Camille Enlart emploie ses vacances à réunir près de 420 dessins pour sa thèse, Étude sur les monuments religieux de l'architecture romane dans les anciens diocèses d'Amiens, Arras et Thérouanne. Étudiant brillant, il sort major de sa promotion en 1889 et opte pour l’École française de Rome, dont il est nommé membre par arrêté du 14 octobre. Il s’attache dès lors à identifier les courants artistiques ayant donné naissance au gothique italien : par divers articles à partir de 1891, et surtout par un ouvrage, Origines françaises de l’architecture gothique en Italie (1894), il propose de les rechercher dans les édifices cisterciens et l’école bourguignonne.
À son retour, il se marie à Douai, le 14 juin 1892, avec Lucie-Pauline Maugin, fille d’un ancien avoué de Paris et petite-fille, par sa mère, du député du Pas-de-Calais Félix Lequien. Recruté en qualité de sous-bibliothécaire à l’École des beaux-arts de Paris en 1893, il est promu conservateur adjoint l’année suivante et reste en fonction jusqu’en 1903 ; il enseigne parallèlement comme suppléant de Robert de Lasteyrie à l’École des Chartes entre 1894 et 1899, puis comme chargé de cours à l’Université de Genève (1896), professeur à l’École du Louvre (1899-1900) et à l’École spéciale d’architecture, avec un cours d’histoire comparée de l’architecture (vers 1900-vers 1908).
Un éminent historien de l'art attaché à ses racines
Il poursuit tout au long de sa vie ces divers axes de recherche. Attaché à ses racines, il ne cesse de mettre en valeur le patrimoine monumental de la France septentrionale : en 1895, il fait paraître une reprise partielle de sa thèse, Monuments religieux de l’architecture romane et de transition dans la région picarde (anciens diocèses d’Amiens et de Boulogne), dans les Mémoires de la Société des Antiquaires de Picardie ; quatre ans plus tard, alors qu’il préside la section d’archéologie et d’histoire du 28e congrès de l’Association française pour l’avancement des sciences, qui se tient dans sa ville natale, il insère "Les monuments anciens de Boulogne-sur-Mer" dans le premier volume de Boulogne et la région boulonnaise, édité à cette occasion par la municipalité.
Il entreprend en outre plusieurs campagnes de fouilles entre 1899 et 1906, à l’emplacement de la cathédrale de Thérouanne rasée en 1553, et multiplie les conférences et publications, des articles offerts :
- aux sociétés savantes nationales et départementales :
- telles que les Antiquaires de la Morinie (1884-1891),
- la Société académique de Boulogne-sur-Mer (1884-1906),
- l’Académie d’Arras (lors du congrès des sociétés savantes de juillet 1904)
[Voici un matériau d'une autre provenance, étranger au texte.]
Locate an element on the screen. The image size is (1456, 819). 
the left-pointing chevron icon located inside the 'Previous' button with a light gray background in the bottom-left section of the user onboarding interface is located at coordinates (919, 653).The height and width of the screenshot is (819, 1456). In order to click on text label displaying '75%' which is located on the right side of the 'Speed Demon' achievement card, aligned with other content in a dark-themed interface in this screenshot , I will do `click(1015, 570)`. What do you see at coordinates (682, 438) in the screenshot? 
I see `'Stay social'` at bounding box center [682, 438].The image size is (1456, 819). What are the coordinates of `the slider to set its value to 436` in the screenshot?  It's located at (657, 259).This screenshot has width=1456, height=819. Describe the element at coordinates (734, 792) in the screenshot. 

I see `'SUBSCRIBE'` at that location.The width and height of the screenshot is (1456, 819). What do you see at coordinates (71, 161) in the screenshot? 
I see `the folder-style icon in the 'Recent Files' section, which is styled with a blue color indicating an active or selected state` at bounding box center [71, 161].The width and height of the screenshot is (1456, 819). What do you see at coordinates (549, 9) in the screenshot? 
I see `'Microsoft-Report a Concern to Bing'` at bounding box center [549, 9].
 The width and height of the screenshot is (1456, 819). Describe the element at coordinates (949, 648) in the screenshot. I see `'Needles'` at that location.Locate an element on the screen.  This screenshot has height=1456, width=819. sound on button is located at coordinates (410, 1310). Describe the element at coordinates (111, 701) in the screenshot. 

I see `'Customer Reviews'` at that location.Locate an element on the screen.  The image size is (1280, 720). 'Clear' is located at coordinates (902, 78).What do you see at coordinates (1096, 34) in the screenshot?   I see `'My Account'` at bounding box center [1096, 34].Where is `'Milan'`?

- ou la Commission départementale des monuments historiques (1920-1927),
- aux dénonciations virulentes des destructions allemandes, parues pendant la Première Guerre (Les vandales en France, numéro spécial de L’Art et les Artistes, 1915 ; Arras avant la guerre, collection "Le mémorial des cités ravagées", 1917 ; "Une cathédrale française détruite par les Allemands en 1553. Térouanne", La Renaissance, juin 1918)
- ou encore aux Hôtels de ville et beffrois du Nord de la France. Moyen âge et Renaissance (1919), etc.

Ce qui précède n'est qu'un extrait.